• EXERCISE DETAILS: Substitute "Goal" for "Instruction" throughout the entries below and leave everything else unchanged.

## Start DATASET CONTENT

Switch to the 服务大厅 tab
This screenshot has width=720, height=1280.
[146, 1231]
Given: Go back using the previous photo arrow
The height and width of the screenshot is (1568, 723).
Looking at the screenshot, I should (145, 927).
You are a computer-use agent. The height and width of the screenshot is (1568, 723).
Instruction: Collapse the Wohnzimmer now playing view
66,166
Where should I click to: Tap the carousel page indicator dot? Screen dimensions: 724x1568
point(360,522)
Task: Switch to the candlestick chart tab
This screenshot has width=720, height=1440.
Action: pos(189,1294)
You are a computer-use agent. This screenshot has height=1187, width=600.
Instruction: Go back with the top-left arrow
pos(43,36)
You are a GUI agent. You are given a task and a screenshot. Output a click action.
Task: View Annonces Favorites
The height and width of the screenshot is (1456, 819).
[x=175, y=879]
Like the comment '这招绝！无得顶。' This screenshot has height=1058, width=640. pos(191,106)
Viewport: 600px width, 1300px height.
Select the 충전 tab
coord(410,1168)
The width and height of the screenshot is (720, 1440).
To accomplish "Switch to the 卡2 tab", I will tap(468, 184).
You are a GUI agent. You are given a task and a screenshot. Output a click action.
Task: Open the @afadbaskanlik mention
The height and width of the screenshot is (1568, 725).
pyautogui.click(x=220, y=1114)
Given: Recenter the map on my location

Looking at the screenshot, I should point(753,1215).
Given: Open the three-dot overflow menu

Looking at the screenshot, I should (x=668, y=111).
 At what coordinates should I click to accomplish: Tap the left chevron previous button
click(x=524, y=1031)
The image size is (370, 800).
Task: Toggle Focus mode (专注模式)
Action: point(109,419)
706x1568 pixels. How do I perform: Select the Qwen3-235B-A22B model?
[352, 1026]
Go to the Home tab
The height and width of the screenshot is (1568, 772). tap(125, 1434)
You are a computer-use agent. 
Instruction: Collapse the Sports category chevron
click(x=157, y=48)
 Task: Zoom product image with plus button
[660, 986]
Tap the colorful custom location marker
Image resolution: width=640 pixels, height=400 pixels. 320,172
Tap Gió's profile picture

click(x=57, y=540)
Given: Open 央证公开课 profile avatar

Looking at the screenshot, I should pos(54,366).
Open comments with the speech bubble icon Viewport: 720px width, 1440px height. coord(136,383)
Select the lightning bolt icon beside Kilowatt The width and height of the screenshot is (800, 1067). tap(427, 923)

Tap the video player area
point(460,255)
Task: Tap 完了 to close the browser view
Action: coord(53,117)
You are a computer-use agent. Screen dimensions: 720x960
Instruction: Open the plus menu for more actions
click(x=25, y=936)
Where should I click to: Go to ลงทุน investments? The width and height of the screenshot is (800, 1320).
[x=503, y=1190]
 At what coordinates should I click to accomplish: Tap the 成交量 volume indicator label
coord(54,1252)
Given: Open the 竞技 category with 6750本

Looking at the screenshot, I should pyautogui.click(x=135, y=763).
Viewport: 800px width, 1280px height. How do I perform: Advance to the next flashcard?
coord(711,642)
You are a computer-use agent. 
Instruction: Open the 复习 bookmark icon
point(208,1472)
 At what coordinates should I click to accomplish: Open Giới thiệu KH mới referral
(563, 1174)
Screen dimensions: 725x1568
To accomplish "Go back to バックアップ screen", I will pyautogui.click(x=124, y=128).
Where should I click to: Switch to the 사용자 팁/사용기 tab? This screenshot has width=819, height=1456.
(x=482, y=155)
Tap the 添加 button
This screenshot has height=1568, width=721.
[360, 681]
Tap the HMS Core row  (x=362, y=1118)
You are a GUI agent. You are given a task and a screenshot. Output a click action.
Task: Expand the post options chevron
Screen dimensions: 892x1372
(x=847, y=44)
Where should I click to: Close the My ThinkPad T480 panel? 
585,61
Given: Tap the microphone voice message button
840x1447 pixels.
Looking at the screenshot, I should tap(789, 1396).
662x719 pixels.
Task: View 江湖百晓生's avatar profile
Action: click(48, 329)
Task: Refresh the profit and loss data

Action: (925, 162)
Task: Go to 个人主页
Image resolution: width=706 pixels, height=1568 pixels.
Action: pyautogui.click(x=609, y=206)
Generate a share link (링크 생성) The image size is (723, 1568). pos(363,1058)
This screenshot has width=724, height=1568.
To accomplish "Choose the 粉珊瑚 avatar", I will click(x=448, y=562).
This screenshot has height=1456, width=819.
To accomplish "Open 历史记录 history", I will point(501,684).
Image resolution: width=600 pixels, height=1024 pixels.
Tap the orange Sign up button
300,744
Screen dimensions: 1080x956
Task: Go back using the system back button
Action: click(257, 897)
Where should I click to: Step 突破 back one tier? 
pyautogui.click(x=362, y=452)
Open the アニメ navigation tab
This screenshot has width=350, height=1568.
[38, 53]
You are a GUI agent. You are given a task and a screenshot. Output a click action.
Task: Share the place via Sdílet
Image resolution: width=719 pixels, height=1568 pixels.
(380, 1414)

## End DATASET CONTENT

• OUTPUT:
Switch to the 服务大厅 tab
This screenshot has width=720, height=1280.
[146, 1231]
Given: Go back using the previous photo arrow
The height and width of the screenshot is (1568, 723).
Looking at the screenshot, I should (145, 927).
You are a computer-use agent. The height and width of the screenshot is (1568, 723).
Goal: Collapse the Wohnzimmer now playing view
66,166
Where should I click to: Tap the carousel page indicator dot? Screen dimensions: 724x1568
point(360,522)
Task: Switch to the candlestick chart tab
This screenshot has width=720, height=1440.
Action: pos(189,1294)
You are a computer-use agent. This screenshot has height=1187, width=600.
Goal: Go back with the top-left arrow
pos(43,36)
You are a GUI agent. You are given a task and a screenshot. Output a click action.
Task: View Annonces Favorites
The height and width of the screenshot is (1456, 819).
[x=175, y=879]
Like the comment '这招绝！无得顶。' This screenshot has height=1058, width=640. pos(191,106)
Viewport: 600px width, 1300px height.
Select the 충전 tab
coord(410,1168)
The width and height of the screenshot is (720, 1440).
To accomplish "Switch to the 卡2 tab", I will tap(468, 184).
You are a GUI agent. You are given a task and a screenshot. Output a click action.
Task: Open the @afadbaskanlik mention
The height and width of the screenshot is (1568, 725).
pyautogui.click(x=220, y=1114)
Given: Recenter the map on my location

Looking at the screenshot, I should point(753,1215).
Given: Open the three-dot overflow menu

Looking at the screenshot, I should (x=668, y=111).
 At what coordinates should I click to accomplish: Tap the left chevron previous button
click(x=524, y=1031)
The image size is (370, 800).
Task: Toggle Focus mode (专注模式)
Action: point(109,419)
706x1568 pixels. How do I perform: Select the Qwen3-235B-A22B model?
[352, 1026]
Go to the Home tab
The height and width of the screenshot is (1568, 772). tap(125, 1434)
You are a computer-use agent. 
Goal: Collapse the Sports category chevron
click(x=157, y=48)
 Task: Zoom product image with plus button
[660, 986]
Tap the colorful custom location marker
Image resolution: width=640 pixels, height=400 pixels. 320,172
Tap Gió's profile picture

click(x=57, y=540)
Given: Open 央证公开课 profile avatar

Looking at the screenshot, I should pos(54,366).
Open comments with the speech bubble icon Viewport: 720px width, 1440px height. coord(136,383)
Select the lightning bolt icon beside Kilowatt The width and height of the screenshot is (800, 1067). tap(427, 923)

Tap the video player area
point(460,255)
Task: Tap 完了 to close the browser view
Action: coord(53,117)
You are a computer-use agent. Screen dimensions: 720x960
Goal: Open the plus menu for more actions
click(x=25, y=936)
Where should I click to: Go to ลงทุน investments? The width and height of the screenshot is (800, 1320).
[x=503, y=1190]
 At what coordinates should I click to accomplish: Tap the 成交量 volume indicator label
coord(54,1252)
Given: Open the 竞技 category with 6750本

Looking at the screenshot, I should pyautogui.click(x=135, y=763).
Viewport: 800px width, 1280px height. How do I perform: Advance to the next flashcard?
coord(711,642)
You are a computer-use agent. 
Goal: Open the 复习 bookmark icon
point(208,1472)
 At what coordinates should I click to accomplish: Open Giới thiệu KH mới referral
(563, 1174)
Screen dimensions: 725x1568
To accomplish "Go back to バックアップ screen", I will pyautogui.click(x=124, y=128).
Where should I click to: Switch to the 사용자 팁/사용기 tab? This screenshot has width=819, height=1456.
(x=482, y=155)
Tap the 添加 button
This screenshot has height=1568, width=721.
[360, 681]
Tap the HMS Core row  (x=362, y=1118)
You are a GUI agent. You are given a task and a screenshot. Output a click action.
Task: Expand the post options chevron
Screen dimensions: 892x1372
(x=847, y=44)
Where should I click to: Close the My ThinkPad T480 panel? 
585,61
Given: Tap the microphone voice message button
840x1447 pixels.
Looking at the screenshot, I should tap(789, 1396).
662x719 pixels.
Task: View 江湖百晓生's avatar profile
Action: click(48, 329)
Task: Refresh the profit and loss data

Action: (925, 162)
Task: Go to 个人主页
Image resolution: width=706 pixels, height=1568 pixels.
Action: pyautogui.click(x=609, y=206)
Generate a share link (링크 생성) The image size is (723, 1568). pos(363,1058)
This screenshot has width=724, height=1568.
To accomplish "Choose the 粉珊瑚 avatar", I will click(x=448, y=562).
This screenshot has height=1456, width=819.
To accomplish "Open 历史记录 history", I will point(501,684).
Image resolution: width=600 pixels, height=1024 pixels.
Tap the orange Sign up button
300,744
Screen dimensions: 1080x956
Task: Go back using the system back button
Action: click(257, 897)
Where should I click to: Step 突破 back one tier? 
pyautogui.click(x=362, y=452)
Open the アニメ navigation tab
This screenshot has width=350, height=1568.
[38, 53]
You are a GUI agent. You are given a task and a screenshot. Output a click action.
Task: Share the place via Sdílet
Image resolution: width=719 pixels, height=1568 pixels.
(380, 1414)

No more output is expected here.